Filter the data below and copy out each line that contains the string "pyautogui".

____ Material for this task

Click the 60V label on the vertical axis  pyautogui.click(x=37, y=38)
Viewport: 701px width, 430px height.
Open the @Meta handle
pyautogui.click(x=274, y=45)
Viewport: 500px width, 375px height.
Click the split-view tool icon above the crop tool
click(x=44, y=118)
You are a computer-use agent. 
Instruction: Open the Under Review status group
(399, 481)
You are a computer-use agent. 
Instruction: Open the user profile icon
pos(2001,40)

________
____ Material for this task

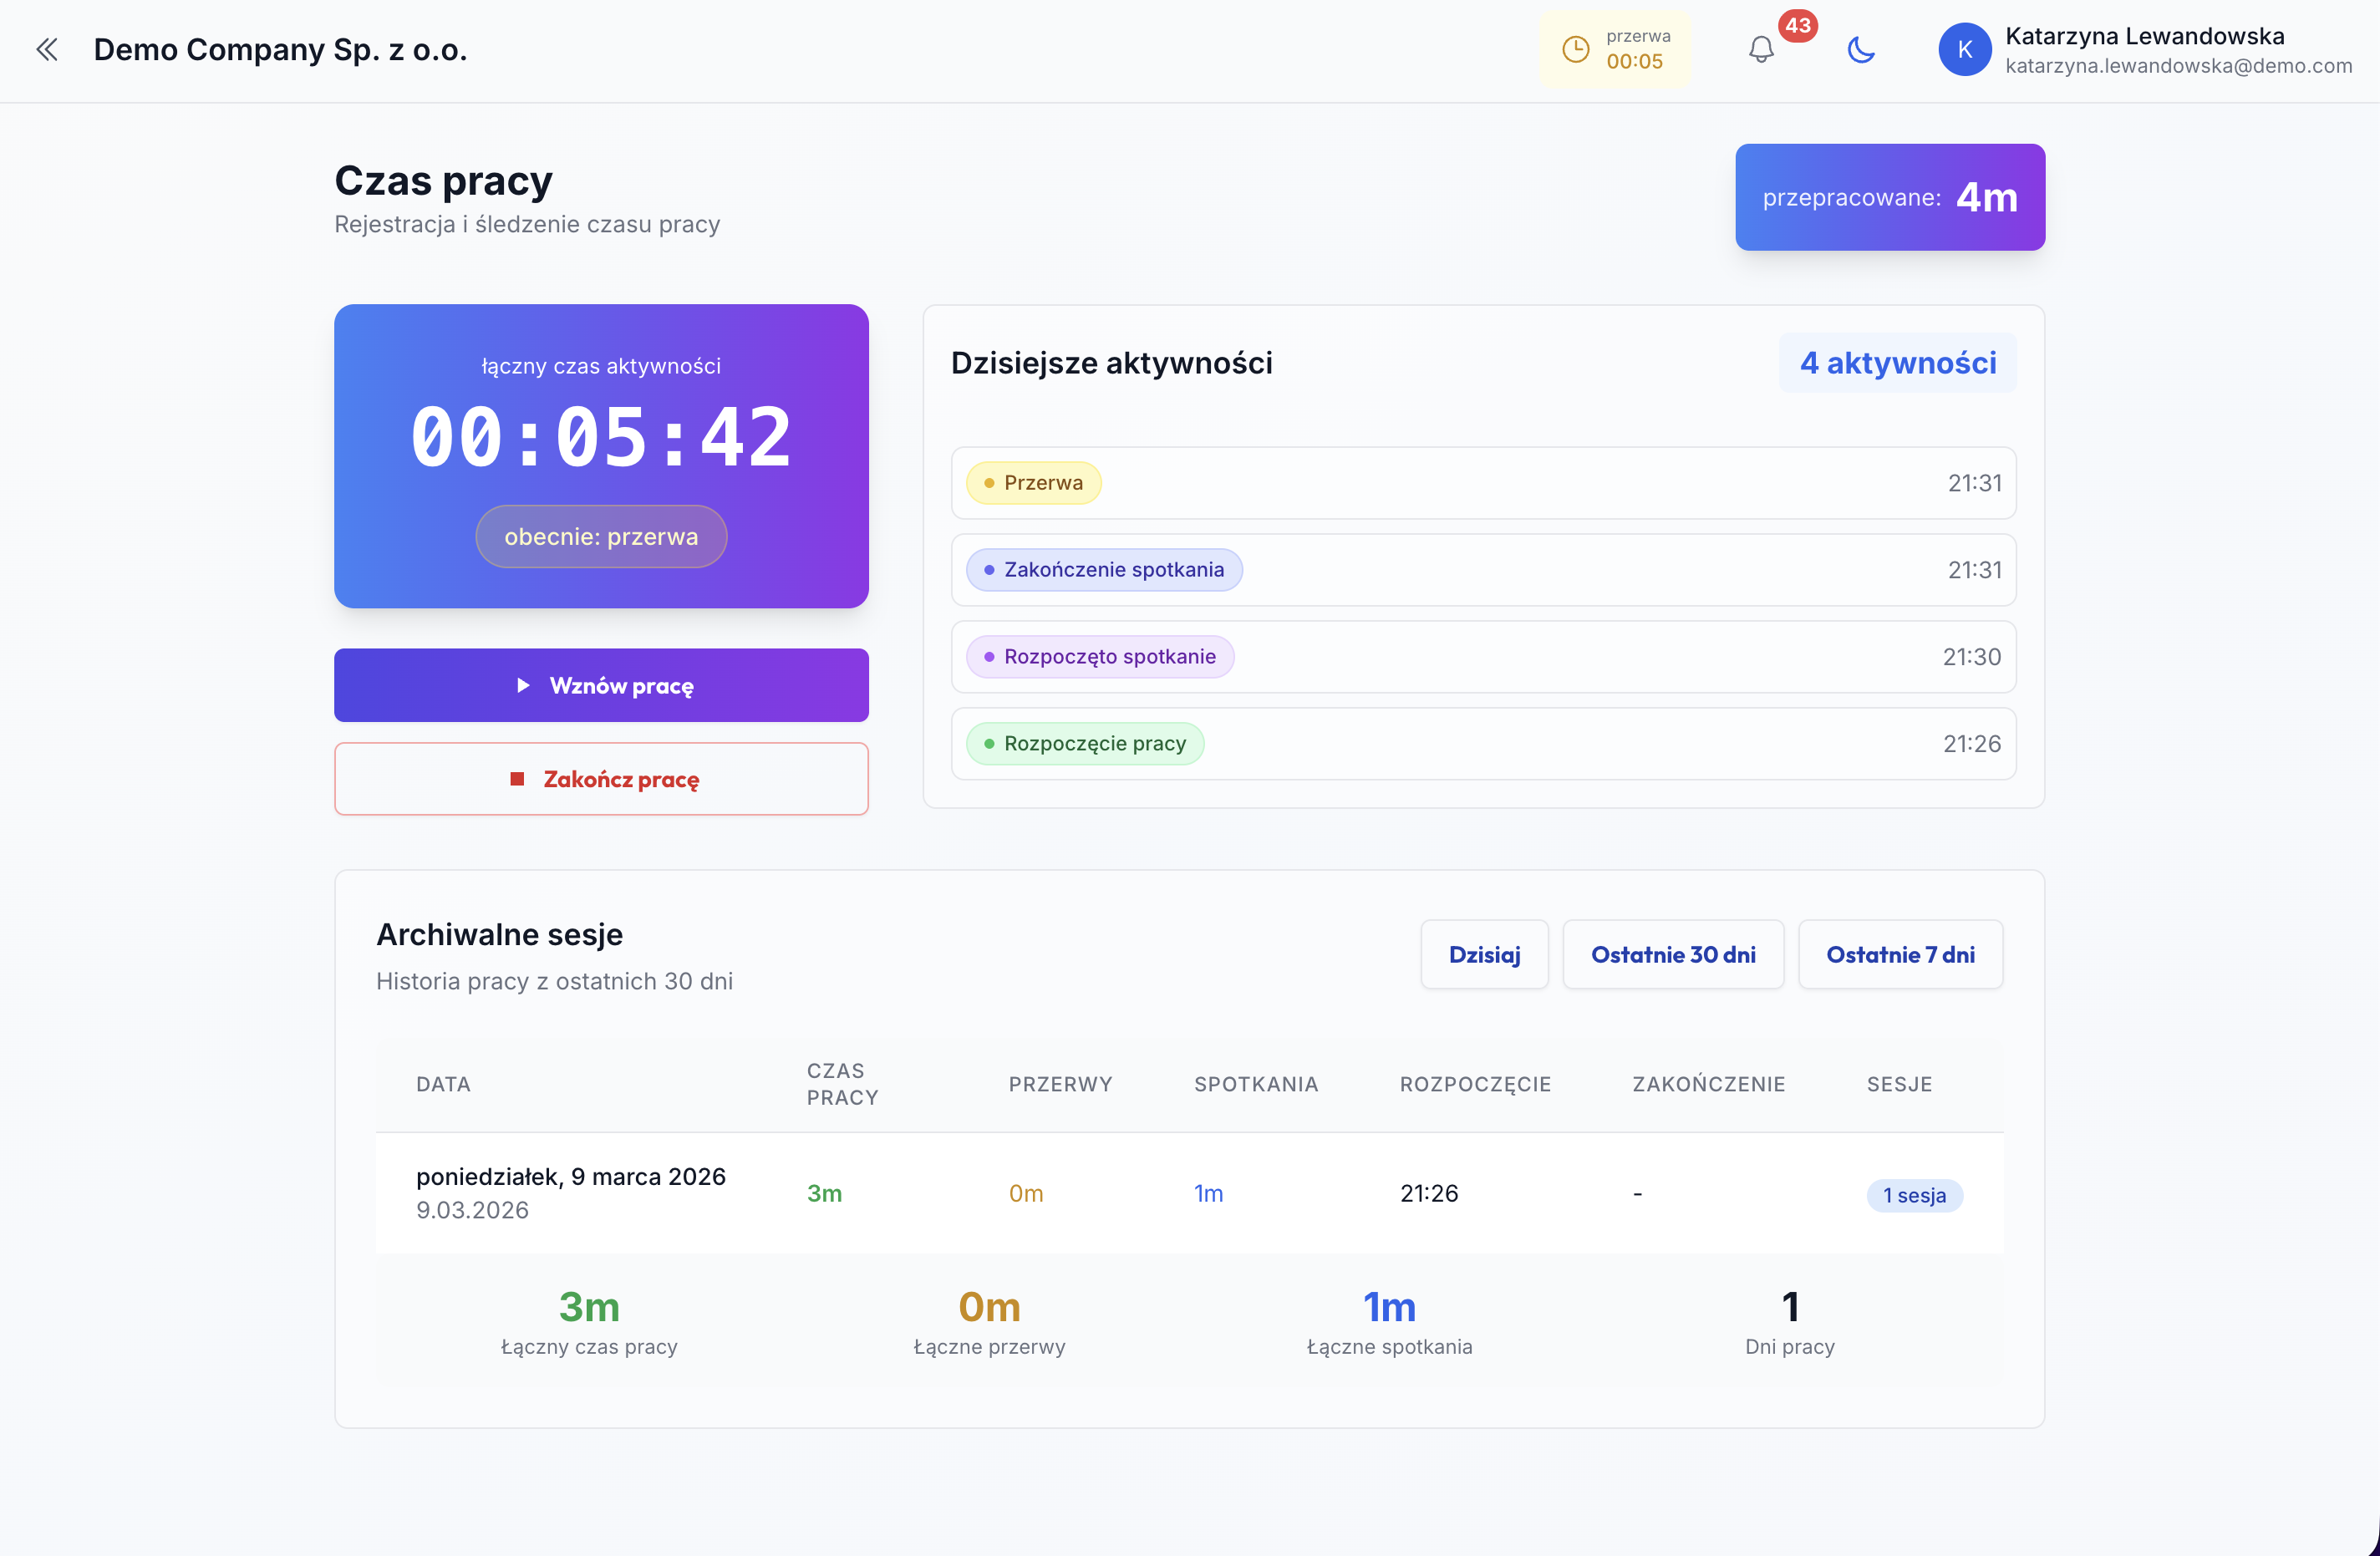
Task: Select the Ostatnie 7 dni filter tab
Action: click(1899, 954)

________

Exercise response =
Click the 60V label on the vertical axis  pyautogui.click(x=37, y=38)
pyautogui.click(x=274, y=45)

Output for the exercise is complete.